ZikangZhou commented 2 years ago

I'm not sure how you evaluate the model. If you evaluate the model by submitting it to the online evaluation server, you need to pay attention to the coordinate system and make sure that the coordinate system you use is consistent with that adopted by the evaluation server. If you evaluate the model offline by using the metrics I implement in the codebase, it should be fine since I have converted the ground truth into agent-centric local coordinate systems. But one more thing you should note is that some datasets have missing values in the ground truth. You may get abnormal results if you don't mask out those missing values correctly when calculating the metric numbers. The metrics I implement in this codebase assume that the ground-truth trajectories are always complete since Argoverse 1 doesn't have this problem.

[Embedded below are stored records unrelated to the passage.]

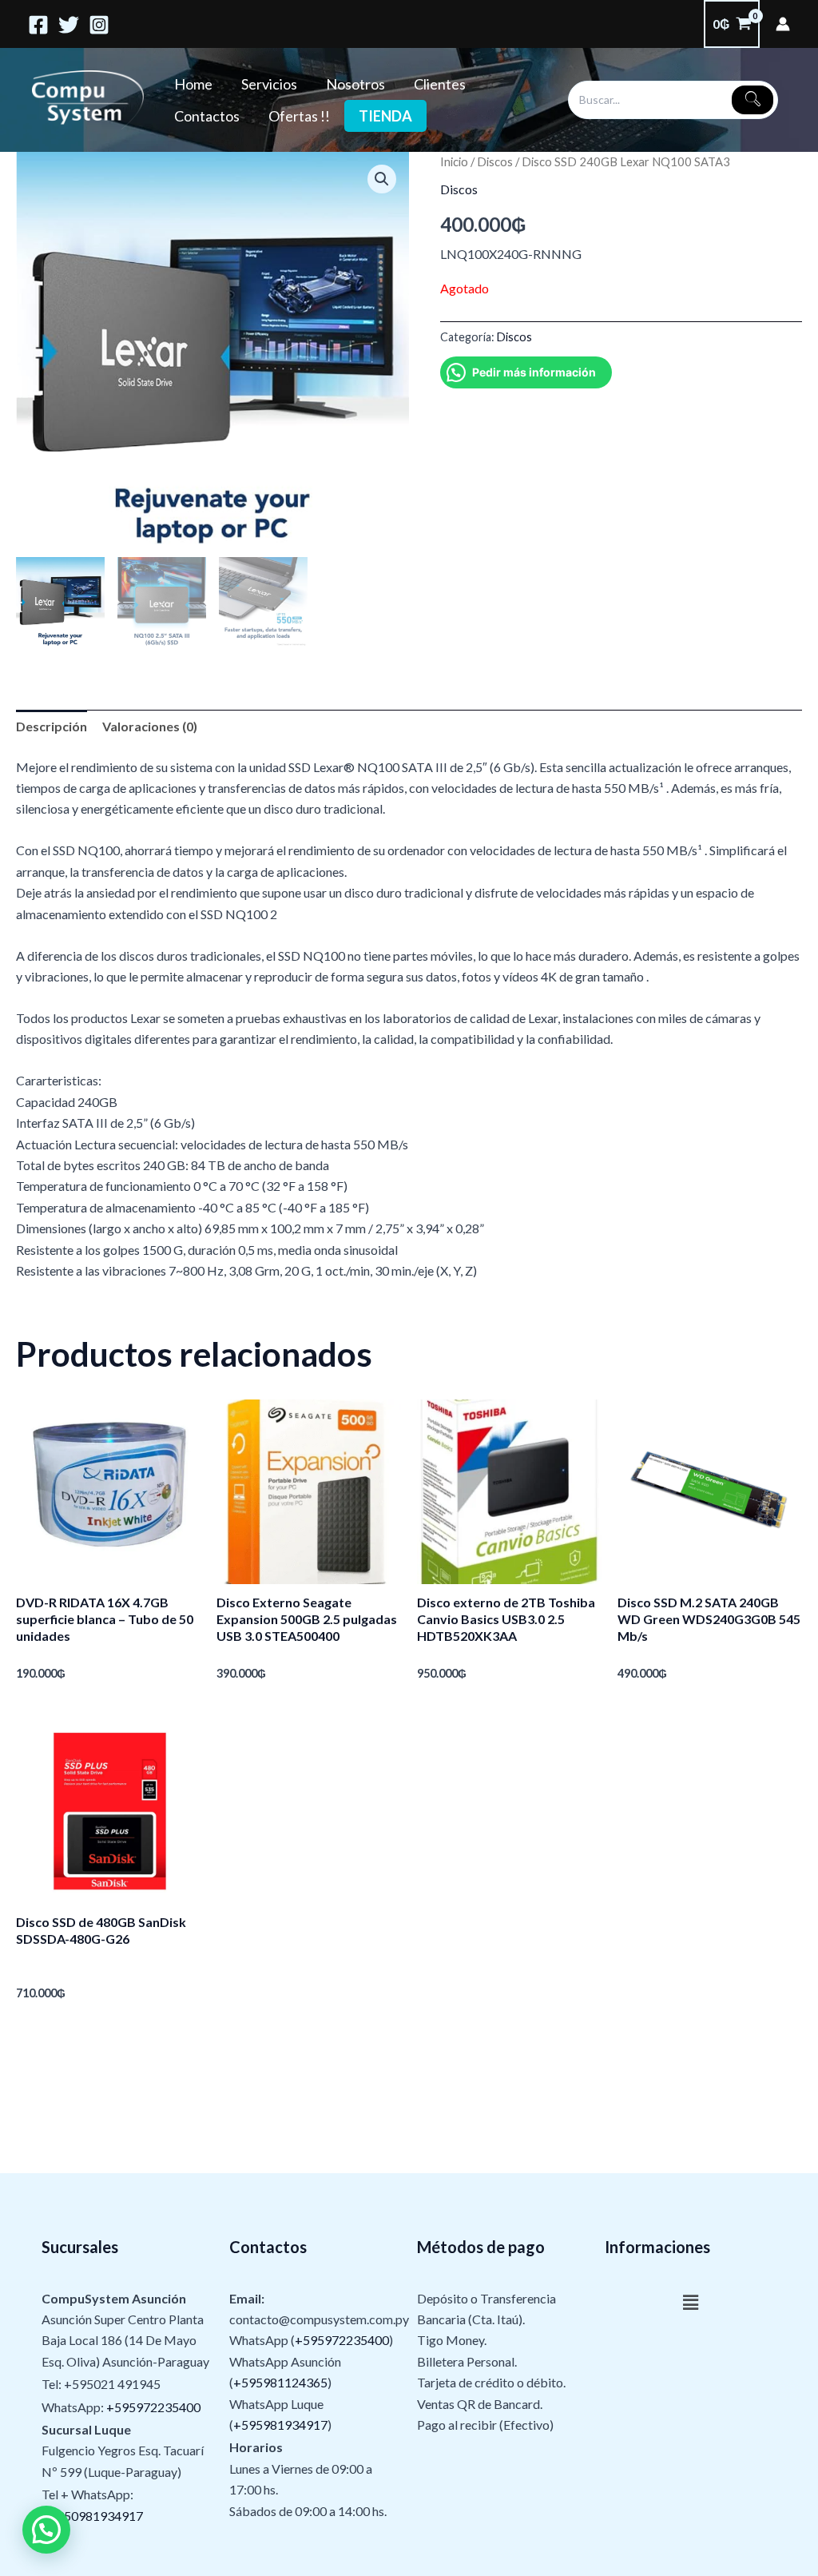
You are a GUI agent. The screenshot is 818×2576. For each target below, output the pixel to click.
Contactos (207, 116)
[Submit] (752, 100)
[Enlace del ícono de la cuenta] (783, 24)
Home (193, 84)
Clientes (440, 84)
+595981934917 (280, 2424)
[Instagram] (99, 24)
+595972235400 (153, 2407)
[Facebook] (38, 24)
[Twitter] (68, 24)
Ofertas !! (299, 116)
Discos (495, 161)
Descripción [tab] (51, 726)
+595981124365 (280, 2382)
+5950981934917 (92, 2515)
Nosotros (355, 84)
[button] (381, 179)
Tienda (385, 116)
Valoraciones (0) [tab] (149, 726)
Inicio (454, 161)
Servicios (269, 84)
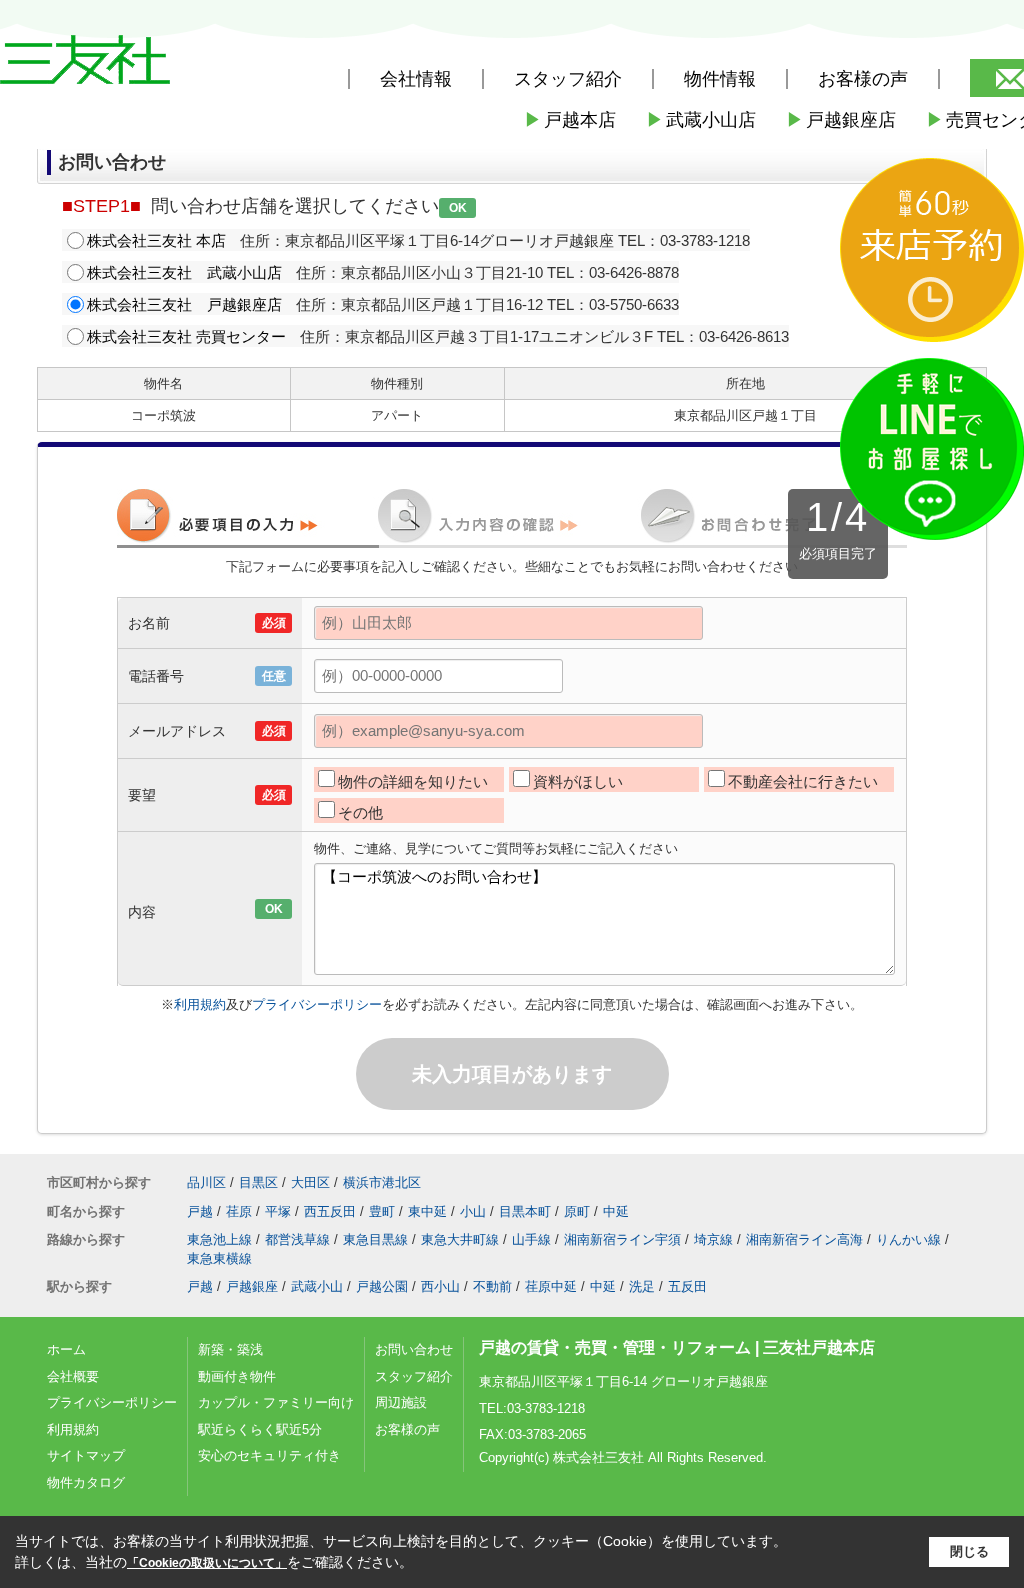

For example, the code snippet below is an implementation of ADE with missing values in consideration:

class ADE(Metric):

    def __init__(self, **kwargs) -> None:
        super(ADE, self).__init__(**kwargs)
        self.add_state('sum', default=torch.tensor(0.0), dist_reduce_fx='sum')
        self.add_state('count', default=torch.tensor(0), dist_reduce_fx='sum')

    def update(self,
               pred: torch.Tensor,
               target: torch.Tensor,
               valid_mask: Optional[torch.Tensor] = None) -> None:
        if valid_mask is None:
            valid_mask = target.new_ones(target.size()[:-1], dtype=torch.bool)
        self.sum += ((torch.norm(pred - target, p=2, dim=-1) * valid_mask).sum(dim=-1) / valid_mask.sum(dim=-1)).sum()
        self.count += pred.size(0)

    def compute(self) -> torch.Tensor:
        return self.sum / self.count
ZYJ-JMF commented 2 years ago

Thanks for your reply. I changed the ADE metrics and also gave a larger receptive field of 200m. But the result almost no change. the minADE still converge at 4 and do not reduce. And I also overfitting the network, but the minADE is still 4. Will you experiment on the waymo dataset? I am not sure where the problem is.